Charles had seen A Very British Coup 30 years ago (just before we re-met and began our relationship) and he had fond memories of it and talked it up relentlessly, but encountering it again he acknowledged it was dated and had aged badly. Certainly, when the real Russia is threatening an all-out war against Ukraine and the U.S. and Britain are united in opposition (though just how effective their opposition here, since it’s limited so far to economic sanctions and Russia has already endured those from the West for eight years, remains to be seen), it’s hard to see the Russians as white knights agreeing to bail out a sympathetic Prime Minister and his socialist policies. Apparently the writers of this show weren’t anticipating the collapse of the Soviet Union – they still believed Russia would be a Left-wing dictatorship instead of a Right-wing one (which is why so many modern-day U.S. Republicans are A-O.K. with Putin: it wasn’t Russia they hated all those years, it was the Soviet Union, and now that Russia is a Right-wing instead of a Left-wing dictatorship a lot of Republicans are just fine with Putin and his regime). And one thing they assumed was that Queen Elizabeth II would have croaked already, since the dialogue refers to Britain’s reigning monarch as the King instead of the Queen. (Elizabeth II has been Queen of England since before I was born, and I’m 68 years old: in fact she just celebrated the 70th anniversary of her reign, and she long ago surpassed Queen Victoria as Britain’s longest-reigning monarch ever.)
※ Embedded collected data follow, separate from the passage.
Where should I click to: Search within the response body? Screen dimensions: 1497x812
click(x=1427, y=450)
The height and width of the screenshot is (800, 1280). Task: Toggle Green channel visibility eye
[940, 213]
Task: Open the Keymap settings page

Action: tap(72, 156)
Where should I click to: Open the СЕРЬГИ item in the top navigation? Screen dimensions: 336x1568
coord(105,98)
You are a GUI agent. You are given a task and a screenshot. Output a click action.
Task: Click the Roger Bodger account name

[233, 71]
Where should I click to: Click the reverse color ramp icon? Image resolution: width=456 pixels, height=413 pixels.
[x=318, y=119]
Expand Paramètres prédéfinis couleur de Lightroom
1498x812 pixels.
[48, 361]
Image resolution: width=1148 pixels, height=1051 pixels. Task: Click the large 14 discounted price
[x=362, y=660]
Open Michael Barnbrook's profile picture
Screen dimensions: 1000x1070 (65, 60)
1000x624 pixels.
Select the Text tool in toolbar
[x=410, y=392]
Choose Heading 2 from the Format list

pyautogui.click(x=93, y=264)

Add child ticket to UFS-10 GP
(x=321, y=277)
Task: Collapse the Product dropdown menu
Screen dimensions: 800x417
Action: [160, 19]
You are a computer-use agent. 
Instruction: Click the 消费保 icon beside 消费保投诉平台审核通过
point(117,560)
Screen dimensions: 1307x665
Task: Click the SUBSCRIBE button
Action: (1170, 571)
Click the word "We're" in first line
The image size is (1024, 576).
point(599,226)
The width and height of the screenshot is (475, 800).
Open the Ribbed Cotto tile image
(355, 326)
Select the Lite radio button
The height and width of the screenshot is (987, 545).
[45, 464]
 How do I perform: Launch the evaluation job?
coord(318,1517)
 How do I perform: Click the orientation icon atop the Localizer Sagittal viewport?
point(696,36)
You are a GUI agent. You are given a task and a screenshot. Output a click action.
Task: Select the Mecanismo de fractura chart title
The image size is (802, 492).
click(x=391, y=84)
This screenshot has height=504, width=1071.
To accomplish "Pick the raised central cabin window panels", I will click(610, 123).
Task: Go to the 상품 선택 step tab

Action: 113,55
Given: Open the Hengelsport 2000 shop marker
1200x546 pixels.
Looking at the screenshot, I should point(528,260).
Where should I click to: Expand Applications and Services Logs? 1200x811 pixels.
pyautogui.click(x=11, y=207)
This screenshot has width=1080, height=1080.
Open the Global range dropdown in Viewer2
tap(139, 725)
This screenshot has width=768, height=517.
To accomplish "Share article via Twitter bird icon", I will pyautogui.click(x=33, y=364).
I had suspicions that I wasn’t going to like A Very British Coup as soon as I saw the name of the director: Mick Jackson, the man who did so much to ruin the 1992 film The Bodyguard. I said when Charles and I finally caught up with The Bodyguard that it needed Alfred Hitchcock and got Mick Jackson, who had nothing in common besides a shared British heritage: imagine what Hitchcock could have done with a celebrity being stalked by a mad killer during the Academy Awards, and how little Jackson actually did with it. A Very British Coup shares some of the same nervous editing as The Bodyguard, and while at least Jackson was dealing with a cast of British professionals instead of a neophyte like Whitney Houston who, as Charles said, couldn’t even play herself, he seems to be content with attitude instead of real characterization. Whether it’s the opening shot of Harry Perkins peeing (we don’t actually see urine come of his dick, but we hear it and see his toilet bowl filling with yellow liquid) or the bizarre quotes from A Hard Day’s Night of crowds mobbing the train that’s supposed to be taking Perkins to London from his working-class home in Sheffield, Mick Jackson turns out to be a dubious director and if A Very British Coup has any high points (which it does, though less in the direction than the writing and acting), it’s in spite of the director rather than due to him.